**Exercise details:**
Show each line of the records in which the word "menu" occurs.

**Recorded information:**
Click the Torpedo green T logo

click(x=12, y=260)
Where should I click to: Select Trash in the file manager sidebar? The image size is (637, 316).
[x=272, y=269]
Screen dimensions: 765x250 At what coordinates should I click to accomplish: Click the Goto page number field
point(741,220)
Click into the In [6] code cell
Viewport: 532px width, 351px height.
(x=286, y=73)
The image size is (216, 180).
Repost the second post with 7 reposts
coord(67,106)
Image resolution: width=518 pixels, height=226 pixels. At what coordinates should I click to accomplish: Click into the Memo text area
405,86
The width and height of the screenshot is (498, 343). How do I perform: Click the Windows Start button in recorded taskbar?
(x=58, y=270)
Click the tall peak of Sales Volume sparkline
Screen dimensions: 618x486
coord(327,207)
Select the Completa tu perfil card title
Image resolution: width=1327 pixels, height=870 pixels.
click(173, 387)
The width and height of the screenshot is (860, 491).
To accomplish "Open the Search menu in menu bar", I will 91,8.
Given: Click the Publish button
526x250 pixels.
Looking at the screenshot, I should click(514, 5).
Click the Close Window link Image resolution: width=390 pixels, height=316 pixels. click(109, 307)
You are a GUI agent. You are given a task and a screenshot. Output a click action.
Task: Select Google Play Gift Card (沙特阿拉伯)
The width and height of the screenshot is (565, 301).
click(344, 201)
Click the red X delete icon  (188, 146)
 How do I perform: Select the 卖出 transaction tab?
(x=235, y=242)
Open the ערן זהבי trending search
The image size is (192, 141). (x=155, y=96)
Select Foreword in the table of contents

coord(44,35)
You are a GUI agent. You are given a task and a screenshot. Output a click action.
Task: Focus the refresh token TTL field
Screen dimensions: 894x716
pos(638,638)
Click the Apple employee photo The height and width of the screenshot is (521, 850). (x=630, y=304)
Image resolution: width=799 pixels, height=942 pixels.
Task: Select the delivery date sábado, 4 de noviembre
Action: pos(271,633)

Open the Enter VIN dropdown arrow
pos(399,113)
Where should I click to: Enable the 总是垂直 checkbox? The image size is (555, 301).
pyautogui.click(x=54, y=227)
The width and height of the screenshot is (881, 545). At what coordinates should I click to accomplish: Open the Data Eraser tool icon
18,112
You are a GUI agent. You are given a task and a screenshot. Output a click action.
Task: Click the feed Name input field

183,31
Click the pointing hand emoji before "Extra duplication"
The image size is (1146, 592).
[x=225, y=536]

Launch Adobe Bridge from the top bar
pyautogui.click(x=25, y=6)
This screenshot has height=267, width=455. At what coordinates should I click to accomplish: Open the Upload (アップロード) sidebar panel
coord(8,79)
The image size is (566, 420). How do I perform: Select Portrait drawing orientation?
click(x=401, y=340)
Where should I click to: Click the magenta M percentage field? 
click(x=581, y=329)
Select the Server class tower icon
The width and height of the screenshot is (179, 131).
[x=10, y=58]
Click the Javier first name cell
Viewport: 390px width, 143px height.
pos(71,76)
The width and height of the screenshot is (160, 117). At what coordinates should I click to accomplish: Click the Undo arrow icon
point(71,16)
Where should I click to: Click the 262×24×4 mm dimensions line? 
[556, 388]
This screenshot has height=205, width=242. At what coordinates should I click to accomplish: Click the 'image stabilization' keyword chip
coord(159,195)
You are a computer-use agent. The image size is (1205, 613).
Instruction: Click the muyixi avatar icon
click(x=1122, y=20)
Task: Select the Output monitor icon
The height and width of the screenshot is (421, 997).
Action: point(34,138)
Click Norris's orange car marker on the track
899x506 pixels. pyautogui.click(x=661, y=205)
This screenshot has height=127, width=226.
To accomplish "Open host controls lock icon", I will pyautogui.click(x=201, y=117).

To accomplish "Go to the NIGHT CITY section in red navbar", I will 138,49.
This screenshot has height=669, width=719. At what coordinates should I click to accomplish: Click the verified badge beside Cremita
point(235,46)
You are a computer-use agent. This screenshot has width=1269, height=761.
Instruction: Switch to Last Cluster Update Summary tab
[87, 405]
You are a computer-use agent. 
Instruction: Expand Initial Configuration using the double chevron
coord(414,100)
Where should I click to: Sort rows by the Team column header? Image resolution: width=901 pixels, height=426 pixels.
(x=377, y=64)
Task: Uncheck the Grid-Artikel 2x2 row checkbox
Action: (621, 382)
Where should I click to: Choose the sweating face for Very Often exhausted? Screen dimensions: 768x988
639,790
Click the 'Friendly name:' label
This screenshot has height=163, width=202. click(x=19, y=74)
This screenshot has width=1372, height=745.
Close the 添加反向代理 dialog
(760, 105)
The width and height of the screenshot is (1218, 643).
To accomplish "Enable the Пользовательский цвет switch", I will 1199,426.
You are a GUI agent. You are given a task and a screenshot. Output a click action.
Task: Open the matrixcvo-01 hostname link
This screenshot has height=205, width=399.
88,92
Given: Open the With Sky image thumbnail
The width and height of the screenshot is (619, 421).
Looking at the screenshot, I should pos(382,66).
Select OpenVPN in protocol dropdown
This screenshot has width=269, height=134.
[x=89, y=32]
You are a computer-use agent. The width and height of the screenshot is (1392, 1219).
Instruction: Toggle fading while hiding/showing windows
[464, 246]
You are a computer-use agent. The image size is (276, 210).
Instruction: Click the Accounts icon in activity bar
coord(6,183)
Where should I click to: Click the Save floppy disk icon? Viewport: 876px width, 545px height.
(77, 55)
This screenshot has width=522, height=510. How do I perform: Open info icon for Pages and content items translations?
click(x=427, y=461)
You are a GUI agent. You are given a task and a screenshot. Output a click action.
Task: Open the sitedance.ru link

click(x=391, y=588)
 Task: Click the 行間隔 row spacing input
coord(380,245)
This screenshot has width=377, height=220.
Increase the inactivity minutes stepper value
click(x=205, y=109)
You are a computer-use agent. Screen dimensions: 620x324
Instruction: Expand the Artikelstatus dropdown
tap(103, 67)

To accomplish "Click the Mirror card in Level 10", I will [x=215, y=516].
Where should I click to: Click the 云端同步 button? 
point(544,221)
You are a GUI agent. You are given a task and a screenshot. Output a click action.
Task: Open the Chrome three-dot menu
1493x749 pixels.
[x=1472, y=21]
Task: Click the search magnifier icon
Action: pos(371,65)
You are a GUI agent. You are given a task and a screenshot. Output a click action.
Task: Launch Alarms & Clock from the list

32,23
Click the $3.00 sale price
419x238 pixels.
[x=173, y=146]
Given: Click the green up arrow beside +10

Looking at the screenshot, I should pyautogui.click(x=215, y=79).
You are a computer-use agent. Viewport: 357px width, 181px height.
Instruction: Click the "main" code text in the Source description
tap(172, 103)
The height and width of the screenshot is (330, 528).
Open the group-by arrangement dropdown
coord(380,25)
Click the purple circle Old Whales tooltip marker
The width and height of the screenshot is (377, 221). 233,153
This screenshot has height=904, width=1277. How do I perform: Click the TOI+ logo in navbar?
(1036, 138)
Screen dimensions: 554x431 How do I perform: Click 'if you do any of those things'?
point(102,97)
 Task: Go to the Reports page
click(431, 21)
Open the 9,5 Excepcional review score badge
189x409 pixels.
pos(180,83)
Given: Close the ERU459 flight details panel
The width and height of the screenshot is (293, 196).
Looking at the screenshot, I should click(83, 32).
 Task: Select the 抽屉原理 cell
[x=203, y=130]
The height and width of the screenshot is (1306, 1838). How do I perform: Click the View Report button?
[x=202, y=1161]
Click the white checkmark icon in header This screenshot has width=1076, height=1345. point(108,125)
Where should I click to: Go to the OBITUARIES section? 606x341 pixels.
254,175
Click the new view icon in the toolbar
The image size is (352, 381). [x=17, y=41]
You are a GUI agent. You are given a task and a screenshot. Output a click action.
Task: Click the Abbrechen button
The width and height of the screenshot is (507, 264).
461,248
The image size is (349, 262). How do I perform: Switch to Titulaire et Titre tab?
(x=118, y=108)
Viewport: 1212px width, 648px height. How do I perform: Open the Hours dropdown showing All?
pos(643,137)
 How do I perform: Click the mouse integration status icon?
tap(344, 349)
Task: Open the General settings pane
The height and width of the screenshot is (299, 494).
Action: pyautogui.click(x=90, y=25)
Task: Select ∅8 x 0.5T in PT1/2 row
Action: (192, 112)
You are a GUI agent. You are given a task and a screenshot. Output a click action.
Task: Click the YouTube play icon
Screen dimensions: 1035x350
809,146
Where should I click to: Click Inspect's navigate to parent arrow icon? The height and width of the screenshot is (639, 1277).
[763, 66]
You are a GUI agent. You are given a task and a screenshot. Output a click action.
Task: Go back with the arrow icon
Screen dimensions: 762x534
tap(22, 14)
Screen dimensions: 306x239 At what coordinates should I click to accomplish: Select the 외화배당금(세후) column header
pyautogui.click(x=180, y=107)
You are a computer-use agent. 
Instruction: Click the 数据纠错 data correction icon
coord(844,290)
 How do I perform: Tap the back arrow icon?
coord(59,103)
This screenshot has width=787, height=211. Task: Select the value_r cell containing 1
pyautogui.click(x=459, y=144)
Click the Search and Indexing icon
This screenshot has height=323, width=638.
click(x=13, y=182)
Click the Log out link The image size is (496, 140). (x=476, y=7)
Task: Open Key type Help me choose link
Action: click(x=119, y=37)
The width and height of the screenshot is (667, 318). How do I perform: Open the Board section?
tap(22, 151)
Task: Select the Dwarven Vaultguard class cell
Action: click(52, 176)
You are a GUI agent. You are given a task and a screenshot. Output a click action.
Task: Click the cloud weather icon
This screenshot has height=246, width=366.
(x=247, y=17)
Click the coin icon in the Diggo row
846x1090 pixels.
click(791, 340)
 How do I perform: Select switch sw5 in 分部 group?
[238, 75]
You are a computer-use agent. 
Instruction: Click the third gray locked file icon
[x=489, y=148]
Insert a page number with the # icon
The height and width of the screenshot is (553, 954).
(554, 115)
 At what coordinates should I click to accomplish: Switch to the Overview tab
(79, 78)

**Result for this exercise:**
To accomplish "Open the Search menu in menu bar", I will 91,8.
Task: Open the Chrome three-dot menu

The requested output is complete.